We start off looking at the market reactions to higher interest rates and a strong US dollar, but also noting the trend of GDP and job growth revisions downward, stickier inflation, rising wages, and potential challenges moving forward for the consumer. It’s an odd environment where the general markets have also rolled over the last few months, but where investors are not seeking the normal defensive areas of bonds, utilities, or gold, but instead have preferred to plow into cash and fixed income money markets waiting for more market certainty. There has also been an increase in hedging through options and volatility showing up in the VIX numbers.

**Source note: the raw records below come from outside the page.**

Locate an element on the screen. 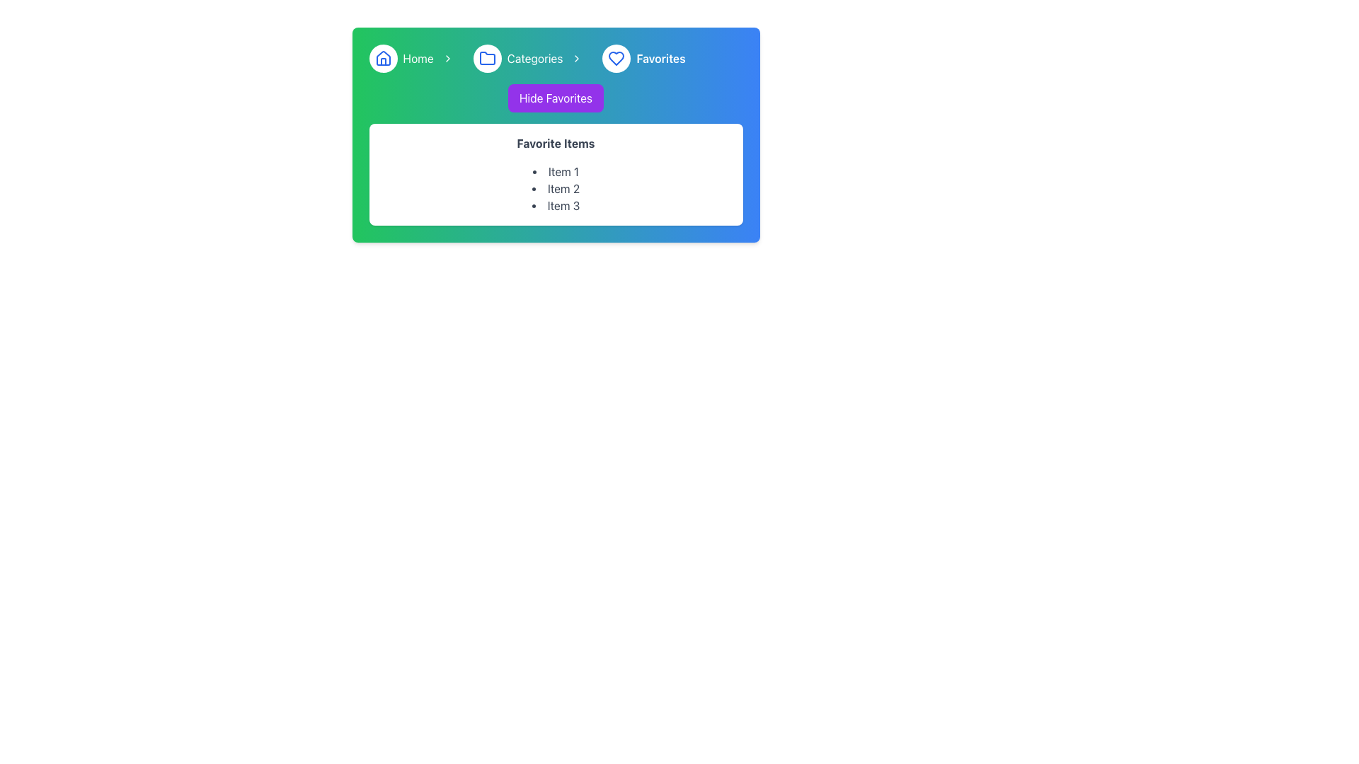 This screenshot has width=1359, height=764. the static list containing 'Item 1', 'Item 2', and 'Item 3' under the 'Favorite Items' section is located at coordinates (555, 188).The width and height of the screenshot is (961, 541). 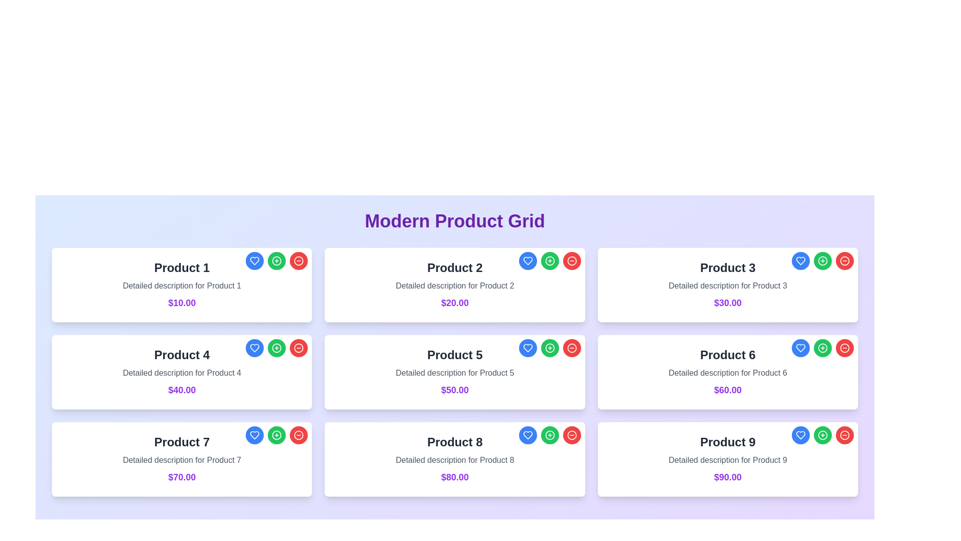 I want to click on the green circular icon with a plus symbol in the center, located on the right side of the second card in the bottom row of the grid, below 'Product 6', so click(x=823, y=347). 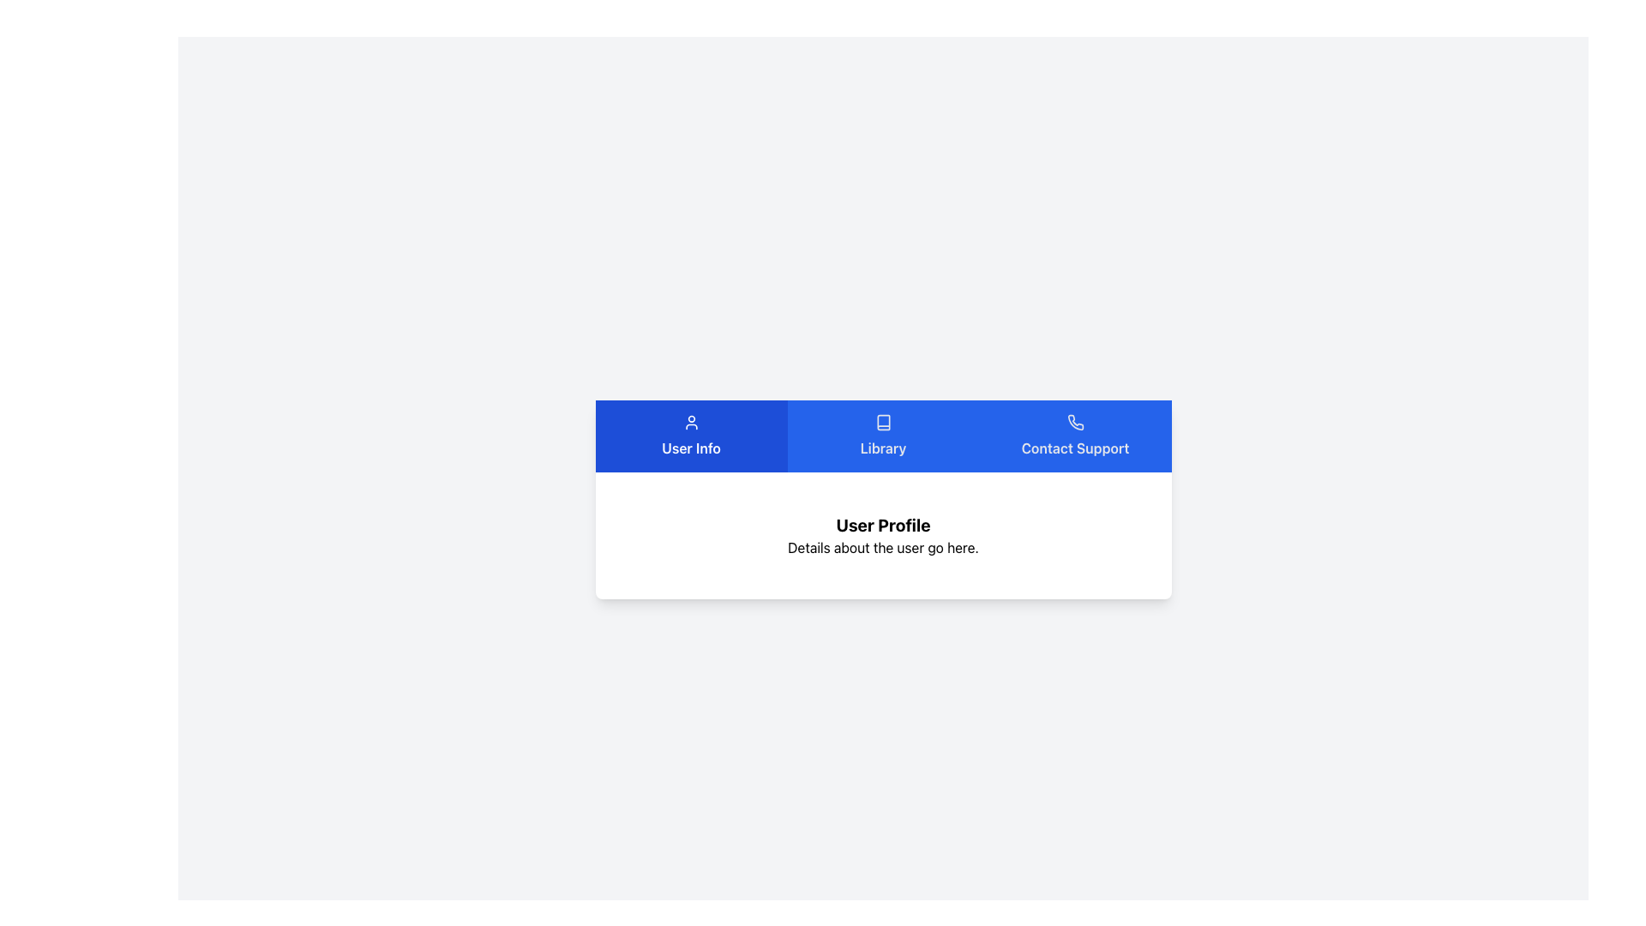 What do you see at coordinates (883, 423) in the screenshot?
I see `the blue book icon located in the navigation bar, which is centrally placed above the 'Library' label and flanked by 'User Info' and 'Contact Support' icons` at bounding box center [883, 423].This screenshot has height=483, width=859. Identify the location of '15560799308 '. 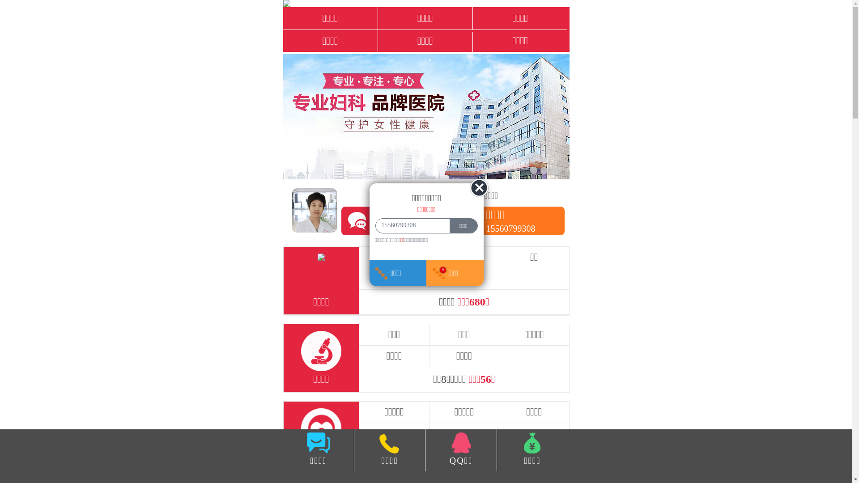
(410, 225). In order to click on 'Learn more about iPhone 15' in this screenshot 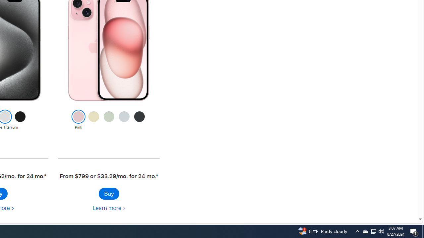, I will do `click(109, 208)`.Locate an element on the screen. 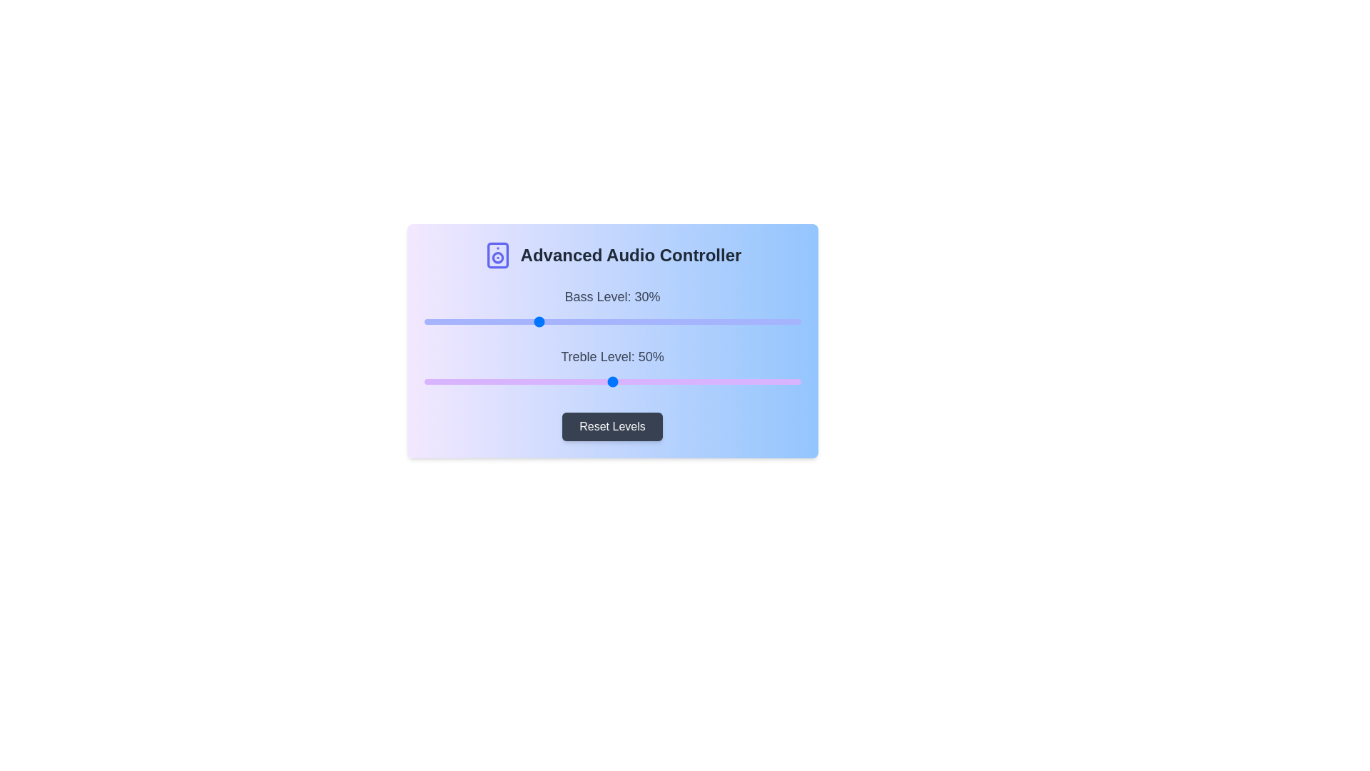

With regards to gold, Nick reiterated that he continues to sell the rips and buy the dips, taking advantage of the volatility and range bound trading. With oil and uranium stocks, he remains bullish on both in the medium to longer term, but notes that they were do for a healthy corrective move lower, which we’ve been seeing play out the last few weeks, presenting potential opportunities. With regards to copper, he has not seen a reason to be overly exposed to the copper stocks, aside from a few speculative positions, and mentioned several times over the course of the year his expectation that copper prices would stay closer to $3.50 than $4.50, which has been a great call. He points out that longer-term, the value drivers are there to take copper to much higher price levels, but not in the short to medium-term, with a recession still very much on the horizon.